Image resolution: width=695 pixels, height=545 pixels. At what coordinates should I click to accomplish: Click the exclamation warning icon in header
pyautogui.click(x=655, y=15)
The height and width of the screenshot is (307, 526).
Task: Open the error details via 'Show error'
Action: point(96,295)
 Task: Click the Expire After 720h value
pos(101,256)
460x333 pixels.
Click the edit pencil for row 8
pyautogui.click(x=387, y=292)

----

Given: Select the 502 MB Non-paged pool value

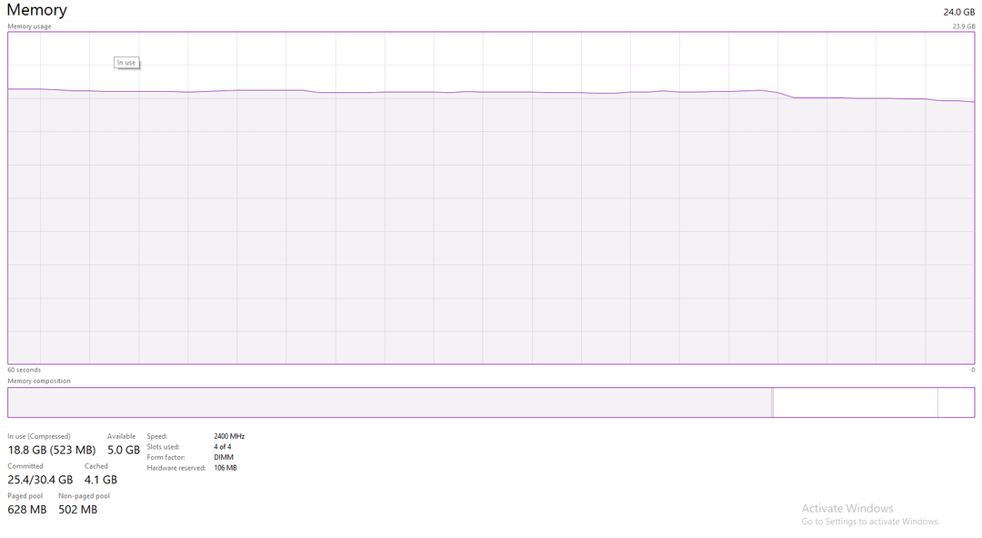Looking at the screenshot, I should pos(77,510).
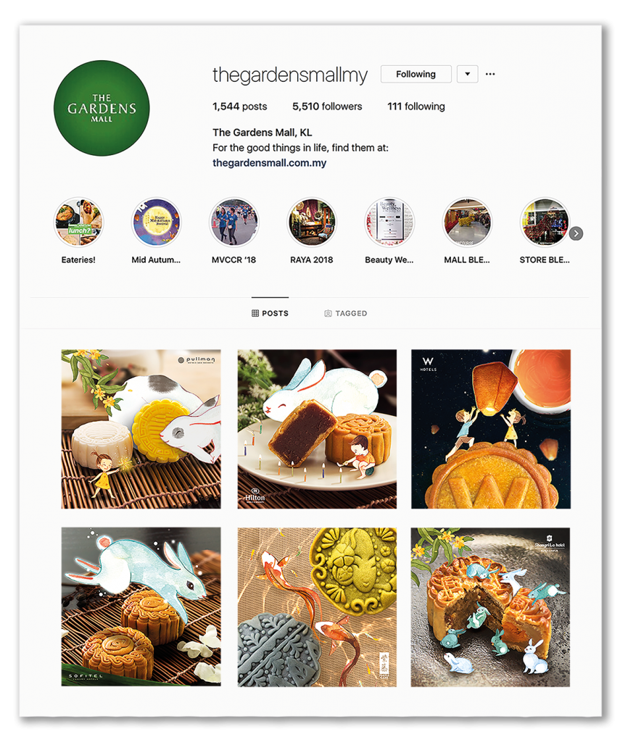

----

▶ **AIM OF THE TASK**:
Reproduce exactly the stretch of the material above that starts at the line with "Image resolution: width=695" and ends at the line with "460x333 pixels.", both included, and nothing else.

▶ **ANSWER SECTION**:
Image resolution: width=695 pixels, height=545 pixels. At what coordinates should I click to accomplish: Click the exclamation warning icon in header
pyautogui.click(x=655, y=15)
The height and width of the screenshot is (307, 526).
Task: Open the error details via 'Show error'
Action: point(96,295)
 Task: Click the Expire After 720h value
pos(101,256)
460x333 pixels.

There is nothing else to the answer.